Task brief:
Go through the data below and return each line where the string "computer" appears.
--------
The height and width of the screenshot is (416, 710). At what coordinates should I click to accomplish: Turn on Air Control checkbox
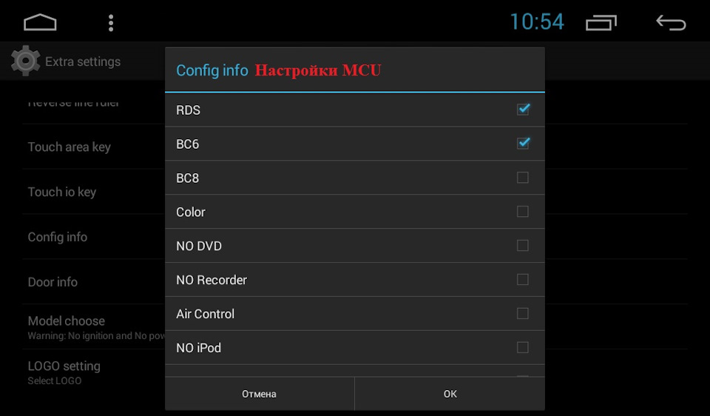click(523, 314)
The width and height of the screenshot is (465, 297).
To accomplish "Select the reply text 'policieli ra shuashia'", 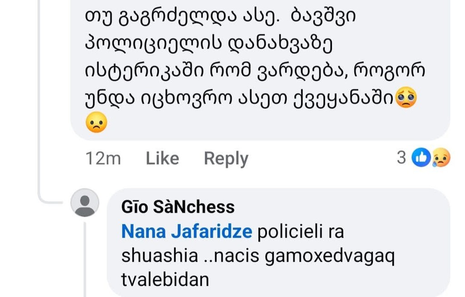I will click(233, 243).
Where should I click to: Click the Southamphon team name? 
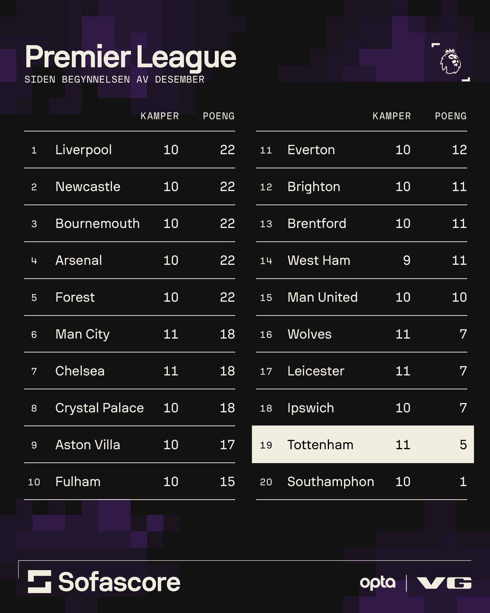[331, 481]
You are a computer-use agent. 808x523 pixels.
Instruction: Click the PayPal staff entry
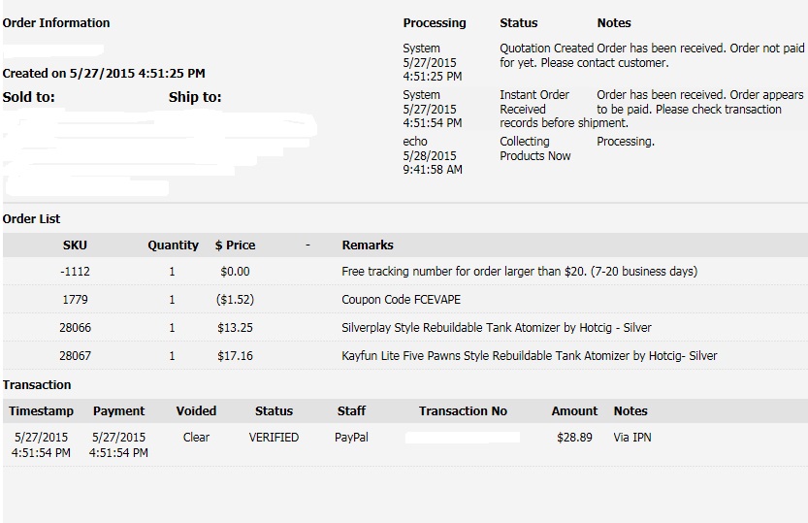click(351, 438)
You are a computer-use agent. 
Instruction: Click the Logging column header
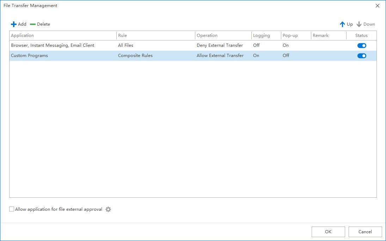(x=262, y=36)
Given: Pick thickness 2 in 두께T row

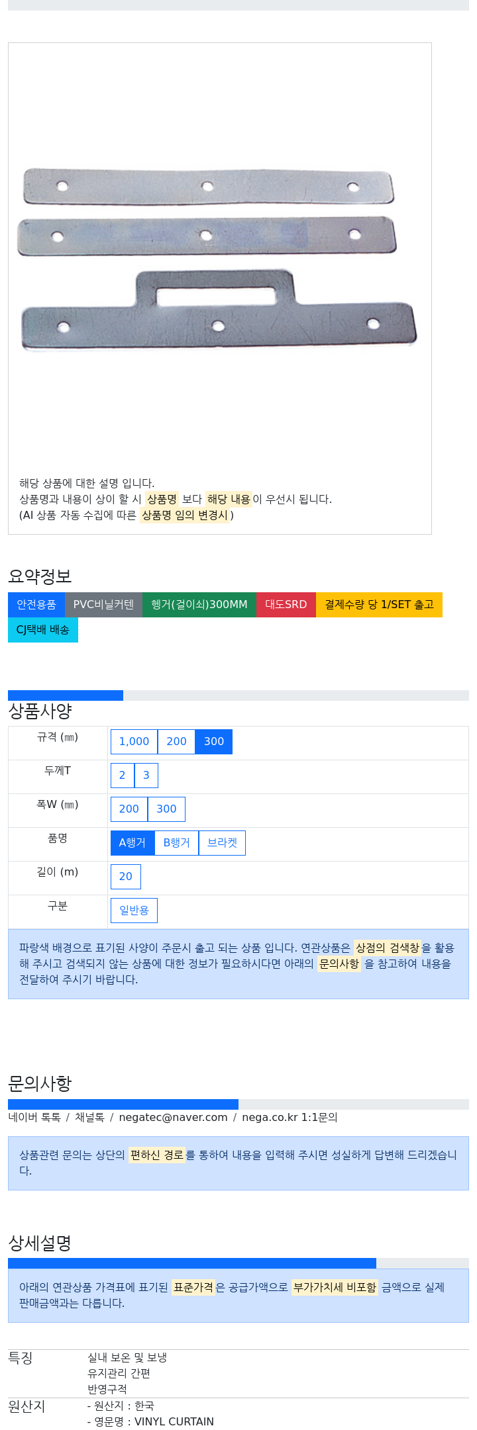Looking at the screenshot, I should tap(123, 776).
--------
Reply to the exercise:
You are a computer-use agent. 808x523 pixels.
You are a computer-use agent. 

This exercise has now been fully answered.